Text and element pointing lines —
--------------------------------

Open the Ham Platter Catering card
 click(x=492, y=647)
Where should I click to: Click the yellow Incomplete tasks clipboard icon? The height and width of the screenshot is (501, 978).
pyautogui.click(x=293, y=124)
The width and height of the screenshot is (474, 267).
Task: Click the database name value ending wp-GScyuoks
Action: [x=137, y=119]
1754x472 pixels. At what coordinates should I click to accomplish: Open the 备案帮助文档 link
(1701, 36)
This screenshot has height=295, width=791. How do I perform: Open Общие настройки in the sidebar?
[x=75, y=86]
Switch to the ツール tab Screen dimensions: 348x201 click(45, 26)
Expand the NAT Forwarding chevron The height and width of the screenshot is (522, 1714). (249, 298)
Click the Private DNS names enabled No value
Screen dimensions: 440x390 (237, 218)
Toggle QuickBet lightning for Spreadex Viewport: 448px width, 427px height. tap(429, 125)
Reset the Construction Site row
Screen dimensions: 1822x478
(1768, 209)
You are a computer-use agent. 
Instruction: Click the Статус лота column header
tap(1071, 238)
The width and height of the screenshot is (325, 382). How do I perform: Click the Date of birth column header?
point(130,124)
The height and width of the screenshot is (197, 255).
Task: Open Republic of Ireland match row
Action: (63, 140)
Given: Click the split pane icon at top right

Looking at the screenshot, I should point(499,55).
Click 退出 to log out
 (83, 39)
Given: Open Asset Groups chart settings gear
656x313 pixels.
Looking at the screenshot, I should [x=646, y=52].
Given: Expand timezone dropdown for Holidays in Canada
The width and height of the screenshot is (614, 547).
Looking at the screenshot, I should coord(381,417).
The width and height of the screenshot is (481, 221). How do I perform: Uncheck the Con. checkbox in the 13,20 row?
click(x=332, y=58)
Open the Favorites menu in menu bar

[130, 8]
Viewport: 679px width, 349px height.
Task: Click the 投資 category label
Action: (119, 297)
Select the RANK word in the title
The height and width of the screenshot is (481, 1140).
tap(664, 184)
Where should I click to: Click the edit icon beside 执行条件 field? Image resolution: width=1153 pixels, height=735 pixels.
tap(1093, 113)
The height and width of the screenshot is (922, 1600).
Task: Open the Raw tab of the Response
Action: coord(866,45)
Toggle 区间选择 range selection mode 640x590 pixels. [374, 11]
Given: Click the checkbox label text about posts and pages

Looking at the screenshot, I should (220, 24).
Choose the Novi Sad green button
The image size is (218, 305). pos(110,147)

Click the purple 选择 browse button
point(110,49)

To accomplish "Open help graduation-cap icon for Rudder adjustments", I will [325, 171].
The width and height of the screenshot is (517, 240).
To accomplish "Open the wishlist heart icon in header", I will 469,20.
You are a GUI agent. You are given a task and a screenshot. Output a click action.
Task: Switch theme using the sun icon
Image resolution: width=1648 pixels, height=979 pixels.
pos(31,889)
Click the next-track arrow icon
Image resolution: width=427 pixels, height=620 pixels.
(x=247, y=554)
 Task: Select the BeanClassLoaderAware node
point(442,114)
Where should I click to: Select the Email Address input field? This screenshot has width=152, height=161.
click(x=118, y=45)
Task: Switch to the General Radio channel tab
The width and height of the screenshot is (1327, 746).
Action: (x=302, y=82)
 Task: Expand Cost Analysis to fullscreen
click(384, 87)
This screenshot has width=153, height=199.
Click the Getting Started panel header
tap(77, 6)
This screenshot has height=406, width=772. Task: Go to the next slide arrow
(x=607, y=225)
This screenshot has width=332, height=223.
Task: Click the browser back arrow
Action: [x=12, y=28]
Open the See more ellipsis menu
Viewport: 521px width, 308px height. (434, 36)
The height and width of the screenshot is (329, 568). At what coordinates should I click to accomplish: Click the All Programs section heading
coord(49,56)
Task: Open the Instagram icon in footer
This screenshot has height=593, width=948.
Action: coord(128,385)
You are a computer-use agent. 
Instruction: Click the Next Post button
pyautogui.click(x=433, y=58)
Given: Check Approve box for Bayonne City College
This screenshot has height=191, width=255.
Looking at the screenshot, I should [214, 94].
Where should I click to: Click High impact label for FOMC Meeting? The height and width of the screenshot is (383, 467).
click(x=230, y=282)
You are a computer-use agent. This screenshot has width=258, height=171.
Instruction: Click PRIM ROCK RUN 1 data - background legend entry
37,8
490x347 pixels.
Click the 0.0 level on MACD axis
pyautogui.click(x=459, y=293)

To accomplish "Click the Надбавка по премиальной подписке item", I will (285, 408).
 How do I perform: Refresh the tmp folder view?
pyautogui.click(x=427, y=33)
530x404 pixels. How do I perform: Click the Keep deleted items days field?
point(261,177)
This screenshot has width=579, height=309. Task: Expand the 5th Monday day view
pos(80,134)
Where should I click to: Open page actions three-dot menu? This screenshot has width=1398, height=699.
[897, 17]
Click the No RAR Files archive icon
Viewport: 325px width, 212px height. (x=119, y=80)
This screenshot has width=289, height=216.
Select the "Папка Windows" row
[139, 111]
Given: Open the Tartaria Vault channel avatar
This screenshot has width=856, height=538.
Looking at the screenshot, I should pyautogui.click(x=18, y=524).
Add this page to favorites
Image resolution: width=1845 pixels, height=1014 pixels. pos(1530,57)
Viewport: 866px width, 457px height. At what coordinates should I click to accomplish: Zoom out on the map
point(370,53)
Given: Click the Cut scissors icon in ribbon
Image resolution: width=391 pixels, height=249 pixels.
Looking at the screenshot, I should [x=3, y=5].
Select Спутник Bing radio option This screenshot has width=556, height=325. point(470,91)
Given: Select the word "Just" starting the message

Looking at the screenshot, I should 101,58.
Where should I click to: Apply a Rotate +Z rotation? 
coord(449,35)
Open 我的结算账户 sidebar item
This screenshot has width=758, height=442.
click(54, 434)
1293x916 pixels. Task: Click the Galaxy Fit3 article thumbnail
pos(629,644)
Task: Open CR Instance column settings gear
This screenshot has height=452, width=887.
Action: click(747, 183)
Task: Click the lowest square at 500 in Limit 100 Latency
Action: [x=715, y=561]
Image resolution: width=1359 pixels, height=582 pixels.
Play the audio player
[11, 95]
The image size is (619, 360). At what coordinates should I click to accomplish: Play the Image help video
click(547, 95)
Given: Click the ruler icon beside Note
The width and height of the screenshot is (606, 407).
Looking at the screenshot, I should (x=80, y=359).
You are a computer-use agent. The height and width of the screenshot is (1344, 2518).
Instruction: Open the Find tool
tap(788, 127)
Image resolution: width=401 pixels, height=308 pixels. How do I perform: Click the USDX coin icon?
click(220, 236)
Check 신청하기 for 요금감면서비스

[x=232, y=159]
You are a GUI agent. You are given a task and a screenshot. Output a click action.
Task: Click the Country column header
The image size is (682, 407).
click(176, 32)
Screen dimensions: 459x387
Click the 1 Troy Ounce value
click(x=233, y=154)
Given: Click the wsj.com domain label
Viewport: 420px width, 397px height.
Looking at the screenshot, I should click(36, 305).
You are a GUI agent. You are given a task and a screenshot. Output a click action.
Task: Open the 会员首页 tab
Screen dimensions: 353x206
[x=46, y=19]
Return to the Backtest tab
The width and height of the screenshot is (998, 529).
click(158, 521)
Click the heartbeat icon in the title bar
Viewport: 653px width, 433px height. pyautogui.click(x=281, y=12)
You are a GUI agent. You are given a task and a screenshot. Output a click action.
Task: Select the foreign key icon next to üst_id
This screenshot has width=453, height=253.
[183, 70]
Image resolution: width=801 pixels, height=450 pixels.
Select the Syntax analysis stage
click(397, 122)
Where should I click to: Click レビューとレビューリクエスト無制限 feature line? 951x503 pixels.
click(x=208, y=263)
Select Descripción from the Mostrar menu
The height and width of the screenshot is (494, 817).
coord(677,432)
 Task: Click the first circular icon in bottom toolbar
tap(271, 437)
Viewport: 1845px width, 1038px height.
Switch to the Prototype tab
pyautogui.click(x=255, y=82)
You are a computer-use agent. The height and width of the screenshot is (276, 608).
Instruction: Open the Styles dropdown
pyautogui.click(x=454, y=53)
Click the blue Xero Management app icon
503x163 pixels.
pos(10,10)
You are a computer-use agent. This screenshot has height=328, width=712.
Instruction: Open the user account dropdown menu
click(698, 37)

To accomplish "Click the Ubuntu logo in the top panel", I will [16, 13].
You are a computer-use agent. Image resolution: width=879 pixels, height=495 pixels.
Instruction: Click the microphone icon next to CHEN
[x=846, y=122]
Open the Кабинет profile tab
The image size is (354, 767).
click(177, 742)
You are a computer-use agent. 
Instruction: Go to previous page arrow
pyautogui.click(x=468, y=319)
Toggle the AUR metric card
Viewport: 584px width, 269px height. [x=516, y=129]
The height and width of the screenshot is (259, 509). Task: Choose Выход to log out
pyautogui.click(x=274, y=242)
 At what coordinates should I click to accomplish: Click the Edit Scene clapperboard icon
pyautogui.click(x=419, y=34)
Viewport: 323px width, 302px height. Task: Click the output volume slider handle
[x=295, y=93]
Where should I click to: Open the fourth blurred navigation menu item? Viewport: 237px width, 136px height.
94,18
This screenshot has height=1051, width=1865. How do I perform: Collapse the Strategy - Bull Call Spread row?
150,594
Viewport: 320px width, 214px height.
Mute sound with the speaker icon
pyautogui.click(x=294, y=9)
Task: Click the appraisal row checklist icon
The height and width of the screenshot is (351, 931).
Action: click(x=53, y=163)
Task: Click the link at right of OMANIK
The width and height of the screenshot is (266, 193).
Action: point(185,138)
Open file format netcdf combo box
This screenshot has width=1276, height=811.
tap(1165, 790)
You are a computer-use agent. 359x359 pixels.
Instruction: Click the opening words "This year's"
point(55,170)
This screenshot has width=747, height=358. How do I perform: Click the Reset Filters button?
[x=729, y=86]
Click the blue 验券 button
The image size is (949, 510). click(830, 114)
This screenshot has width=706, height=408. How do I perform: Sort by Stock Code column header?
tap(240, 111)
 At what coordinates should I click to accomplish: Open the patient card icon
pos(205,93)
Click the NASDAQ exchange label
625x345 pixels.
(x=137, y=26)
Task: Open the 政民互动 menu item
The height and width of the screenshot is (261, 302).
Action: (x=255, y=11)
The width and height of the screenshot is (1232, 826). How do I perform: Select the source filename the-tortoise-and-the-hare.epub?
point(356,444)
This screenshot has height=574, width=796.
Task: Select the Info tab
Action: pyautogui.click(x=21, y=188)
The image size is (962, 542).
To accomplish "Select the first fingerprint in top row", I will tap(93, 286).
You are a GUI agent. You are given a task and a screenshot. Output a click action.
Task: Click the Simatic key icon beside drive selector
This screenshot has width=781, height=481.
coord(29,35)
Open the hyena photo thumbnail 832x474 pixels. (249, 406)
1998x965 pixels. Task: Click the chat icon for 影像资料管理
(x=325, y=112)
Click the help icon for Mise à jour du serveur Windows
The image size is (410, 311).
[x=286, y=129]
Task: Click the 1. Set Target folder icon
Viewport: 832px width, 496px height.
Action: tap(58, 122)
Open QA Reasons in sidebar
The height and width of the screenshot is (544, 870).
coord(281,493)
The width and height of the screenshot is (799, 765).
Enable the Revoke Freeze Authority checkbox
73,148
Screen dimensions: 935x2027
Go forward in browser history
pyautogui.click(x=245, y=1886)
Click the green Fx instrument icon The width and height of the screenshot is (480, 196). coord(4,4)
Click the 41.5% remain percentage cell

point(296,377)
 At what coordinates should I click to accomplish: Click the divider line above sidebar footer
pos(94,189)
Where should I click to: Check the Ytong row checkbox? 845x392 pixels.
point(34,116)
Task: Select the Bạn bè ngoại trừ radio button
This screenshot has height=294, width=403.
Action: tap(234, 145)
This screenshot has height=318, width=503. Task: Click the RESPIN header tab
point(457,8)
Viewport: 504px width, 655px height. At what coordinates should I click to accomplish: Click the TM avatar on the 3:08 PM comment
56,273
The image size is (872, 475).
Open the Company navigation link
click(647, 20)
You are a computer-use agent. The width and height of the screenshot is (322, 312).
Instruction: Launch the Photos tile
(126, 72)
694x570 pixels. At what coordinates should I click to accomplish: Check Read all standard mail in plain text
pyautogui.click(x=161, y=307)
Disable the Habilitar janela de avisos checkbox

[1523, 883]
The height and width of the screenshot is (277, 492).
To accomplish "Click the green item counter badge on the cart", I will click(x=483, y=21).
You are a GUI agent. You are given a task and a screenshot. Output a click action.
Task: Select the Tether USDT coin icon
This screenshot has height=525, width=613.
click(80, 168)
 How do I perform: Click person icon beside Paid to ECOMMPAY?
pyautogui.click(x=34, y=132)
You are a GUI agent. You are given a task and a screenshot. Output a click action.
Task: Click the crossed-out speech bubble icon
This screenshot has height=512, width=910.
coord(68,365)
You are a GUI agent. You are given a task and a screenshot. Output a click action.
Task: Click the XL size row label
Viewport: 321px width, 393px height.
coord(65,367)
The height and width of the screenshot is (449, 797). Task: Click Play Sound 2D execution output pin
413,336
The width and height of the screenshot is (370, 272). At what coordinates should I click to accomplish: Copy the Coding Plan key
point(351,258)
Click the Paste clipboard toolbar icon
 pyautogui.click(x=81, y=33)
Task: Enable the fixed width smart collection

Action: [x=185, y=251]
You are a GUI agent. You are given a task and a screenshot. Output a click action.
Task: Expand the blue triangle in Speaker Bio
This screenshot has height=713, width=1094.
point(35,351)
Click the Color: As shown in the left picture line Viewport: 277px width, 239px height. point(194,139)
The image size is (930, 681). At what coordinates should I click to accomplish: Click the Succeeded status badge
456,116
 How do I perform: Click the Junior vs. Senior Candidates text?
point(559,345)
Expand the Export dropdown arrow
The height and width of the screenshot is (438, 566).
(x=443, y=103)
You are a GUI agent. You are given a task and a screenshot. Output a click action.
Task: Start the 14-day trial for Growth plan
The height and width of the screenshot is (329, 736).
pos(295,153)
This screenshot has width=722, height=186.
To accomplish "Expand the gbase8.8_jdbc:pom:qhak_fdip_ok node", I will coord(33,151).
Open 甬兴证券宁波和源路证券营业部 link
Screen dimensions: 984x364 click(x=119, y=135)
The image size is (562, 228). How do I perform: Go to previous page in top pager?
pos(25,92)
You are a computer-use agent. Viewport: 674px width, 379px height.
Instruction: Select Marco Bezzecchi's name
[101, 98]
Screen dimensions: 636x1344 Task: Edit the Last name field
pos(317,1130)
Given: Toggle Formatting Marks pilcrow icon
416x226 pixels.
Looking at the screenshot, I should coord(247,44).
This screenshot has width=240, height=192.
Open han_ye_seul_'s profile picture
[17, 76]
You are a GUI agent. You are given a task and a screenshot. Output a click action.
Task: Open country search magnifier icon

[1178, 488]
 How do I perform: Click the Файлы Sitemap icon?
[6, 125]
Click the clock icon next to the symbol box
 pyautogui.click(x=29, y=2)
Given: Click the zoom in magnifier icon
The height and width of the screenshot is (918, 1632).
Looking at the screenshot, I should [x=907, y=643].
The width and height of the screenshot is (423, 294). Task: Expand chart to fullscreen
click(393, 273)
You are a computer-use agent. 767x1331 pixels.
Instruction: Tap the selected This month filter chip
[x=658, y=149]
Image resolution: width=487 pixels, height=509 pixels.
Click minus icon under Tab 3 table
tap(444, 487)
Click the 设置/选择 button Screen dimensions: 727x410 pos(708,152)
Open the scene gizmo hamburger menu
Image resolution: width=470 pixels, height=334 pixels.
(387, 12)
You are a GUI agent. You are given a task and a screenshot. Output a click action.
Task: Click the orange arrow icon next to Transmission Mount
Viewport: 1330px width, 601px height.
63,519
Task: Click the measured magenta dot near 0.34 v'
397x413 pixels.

--------------------------------

TASK TO COMPLETE —
From the start of the text through the line containing "tap(664, 184)", inclusive, rewrite the lines, replacing "column header" with "column heading" and leaving everything else unchanged.

WRITTEN RESPONSE —
Open the Ham Platter Catering card
 click(x=492, y=647)
Where should I click to: Click the yellow Incomplete tasks clipboard icon? The height and width of the screenshot is (501, 978).
pyautogui.click(x=293, y=124)
The width and height of the screenshot is (474, 267).
Task: Click the database name value ending wp-GScyuoks
Action: [x=137, y=119]
1754x472 pixels. At what coordinates should I click to accomplish: Open the 备案帮助文档 link
(1701, 36)
This screenshot has height=295, width=791. How do I perform: Open Общие настройки in the sidebar?
[x=75, y=86]
Switch to the ツール tab Screen dimensions: 348x201 click(45, 26)
Expand the NAT Forwarding chevron The height and width of the screenshot is (522, 1714). (249, 298)
Click the Private DNS names enabled No value
Screen dimensions: 440x390 (237, 218)
Toggle QuickBet lightning for Spreadex Viewport: 448px width, 427px height. tap(429, 125)
Reset the Construction Site row
Screen dimensions: 1822x478
(1768, 209)
You are a computer-use agent. 
Instruction: Click the Статус лота column heading
tap(1071, 238)
The width and height of the screenshot is (325, 382). How do I perform: Click the Date of birth column heading?
point(130,124)
The height and width of the screenshot is (197, 255).
Task: Open Republic of Ireland match row
Action: (63, 140)
Given: Click the split pane icon at top right

Looking at the screenshot, I should point(499,55).
Click 退出 to log out
 (83, 39)
Given: Open Asset Groups chart settings gear
656x313 pixels.
Looking at the screenshot, I should [x=646, y=52].
Given: Expand timezone dropdown for Holidays in Canada
The width and height of the screenshot is (614, 547).
Looking at the screenshot, I should coord(381,417).
The width and height of the screenshot is (481, 221). How do I perform: Uncheck the Con. checkbox in the 13,20 row?
click(x=332, y=58)
Open the Favorites menu in menu bar

[130, 8]
Viewport: 679px width, 349px height.
Task: Click the 投資 category label
Action: (119, 297)
Select the RANK word in the title
The height and width of the screenshot is (481, 1140).
tap(664, 184)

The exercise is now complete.